I am new to PyTables, and am looking at using it to process data generated from an agent-based modeling simulation and stored in HDF5. I'm working with a 39 MB test file, and am experiencing some strangeness. Here's the layout of the table:
/example/agt_coords (Table(2000000,)) ''
description := {
"agent": Int32Col(shape=(), dflt=0, pos=0),
"x": Float64Col(shape=(), dflt=0.0, pos=1),
"y": Float64Col(shape=(), dflt=0.0, pos=2)}
byteorder := 'little'
chunkshape := (20000,)
Here's how I'm accessing it in Python:
from tables import *
>>> h5file = openFile("alternate_hose_test.h5", "a")
h5file.root.example.agt_coords
/example/agt_coords (Table(2000000,)) ''
description := {
"agent": Int32Col(shape=(), dflt=0, pos=0),
"x": Float64Col(shape=(), dflt=0.0, pos=1),
"y": Float64Col(shape=(), dflt=0.0, pos=2)}
byteorder := 'little'
chunkshape := (20000,)
>>> coords = h5file.root.example.agt_coords
Now here's where things get weird.
[x for x in coords[1:100] if x['agent'] == 1]

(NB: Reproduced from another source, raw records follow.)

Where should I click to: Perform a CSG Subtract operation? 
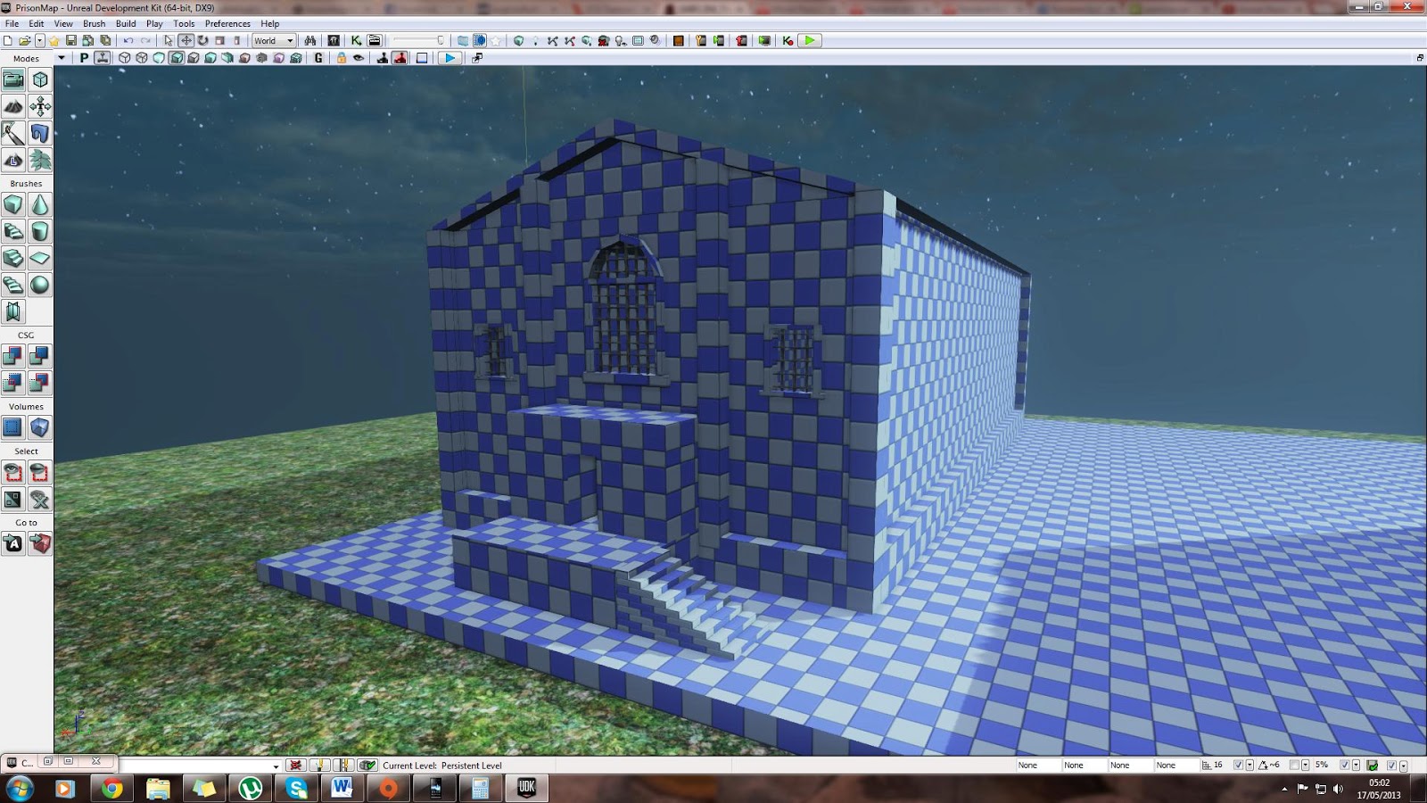(40, 356)
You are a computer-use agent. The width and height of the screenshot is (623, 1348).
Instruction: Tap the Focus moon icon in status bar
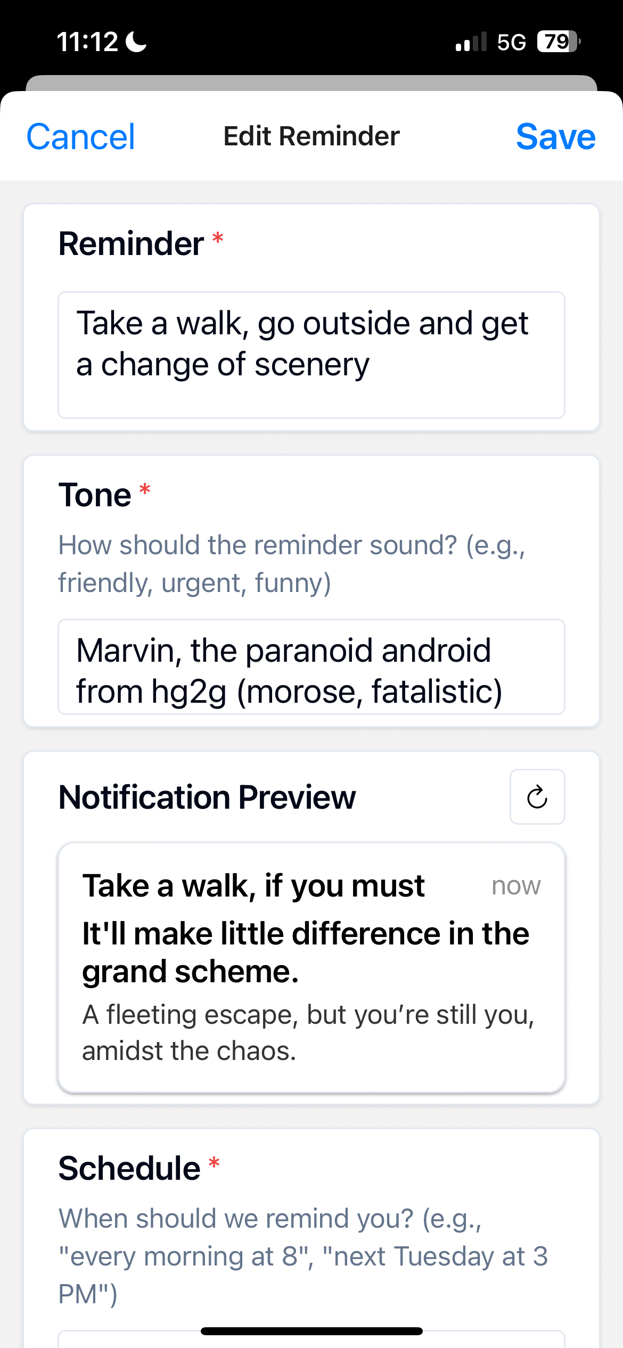136,42
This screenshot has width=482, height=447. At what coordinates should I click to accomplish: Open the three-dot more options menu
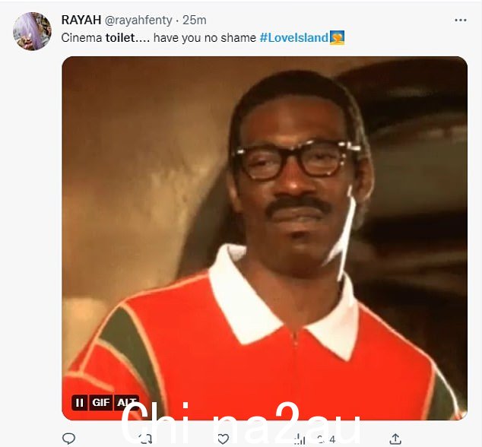point(461,21)
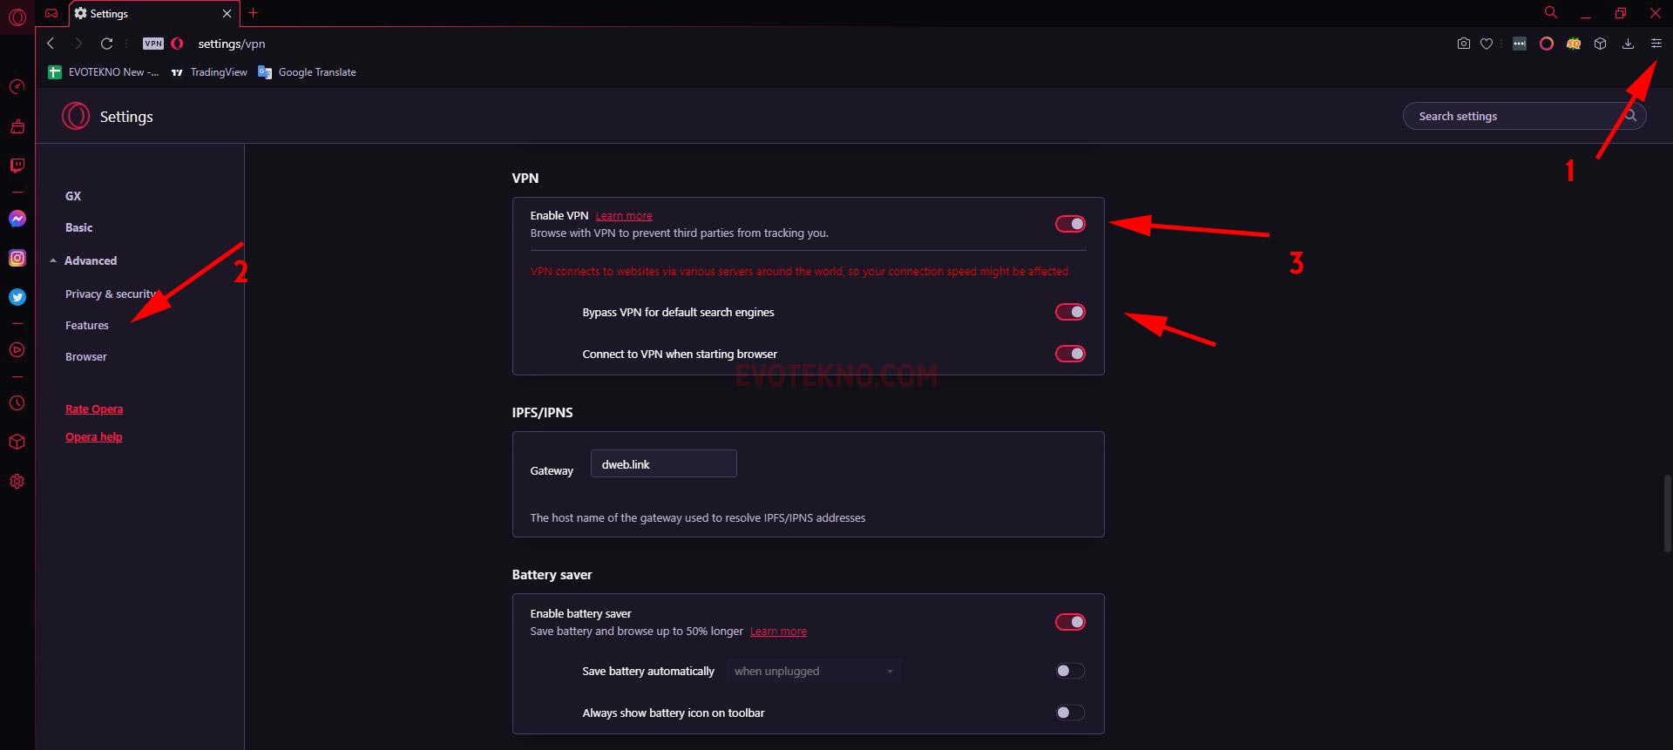This screenshot has height=750, width=1673.
Task: Enable Save battery automatically switch
Action: point(1070,671)
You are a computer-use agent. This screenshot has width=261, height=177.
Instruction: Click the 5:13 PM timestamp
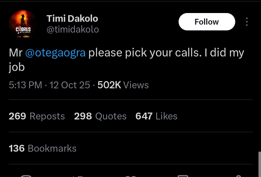pyautogui.click(x=25, y=85)
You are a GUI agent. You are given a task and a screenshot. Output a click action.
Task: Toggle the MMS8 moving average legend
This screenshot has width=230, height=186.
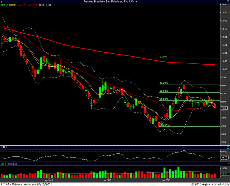(x=13, y=6)
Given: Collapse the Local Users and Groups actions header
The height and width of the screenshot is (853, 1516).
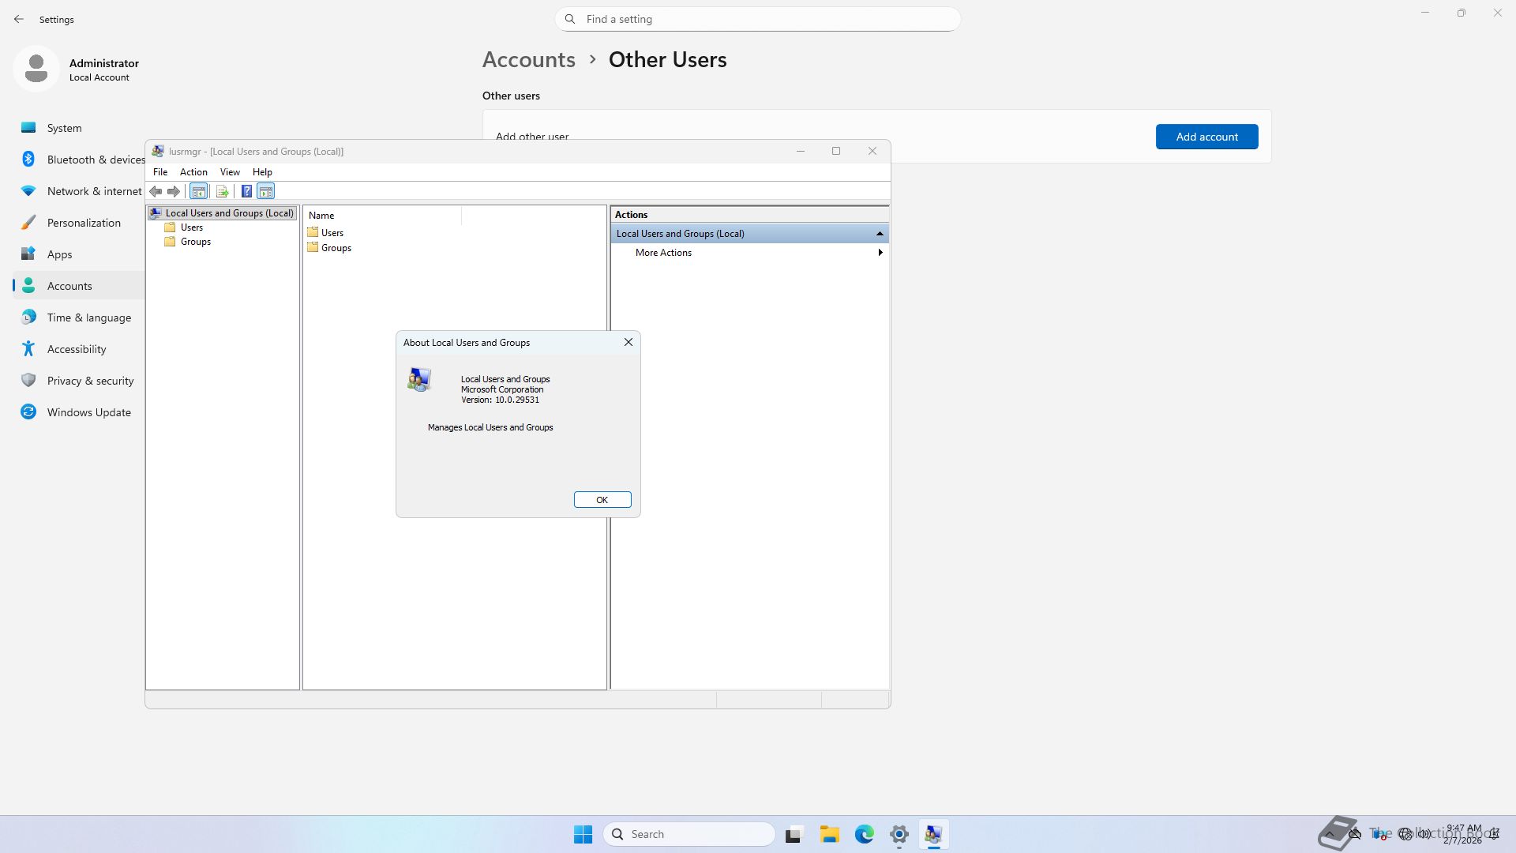Looking at the screenshot, I should tap(880, 234).
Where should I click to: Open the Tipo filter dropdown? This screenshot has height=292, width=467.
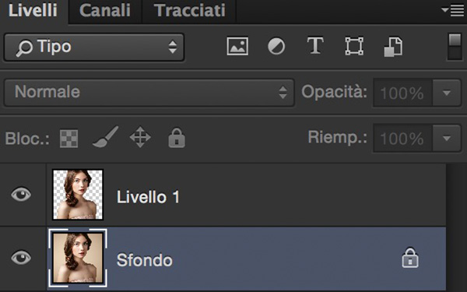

[(1, 25.0, 78.0), (1, 25.0, 78.0)]
>>> [x for x in coords if x['agent'] == 1]
[(1000000, 25.0, 78.0), (1000000, 25.0, 78.0)]
>>> [x for x in coords.iterrows() if x['agent'] == 1]
[(1000000, 25.0, 78.0), (1000000, 25.0, 78.0)]
>>> [x['agent'] for x in coords[1:100] if x['agent'] == 1]
[1, 1]
>>> [x['agent'] for x in coords if x['agent'] == 1]
[1, 1]
I don't understand why the values are screwed up when I iterate over the whole table, but not when I take a small subset of the whole set of rows. I'm sure this is an error in how I'm using the library, so any help in this matter would be extremely appreciated.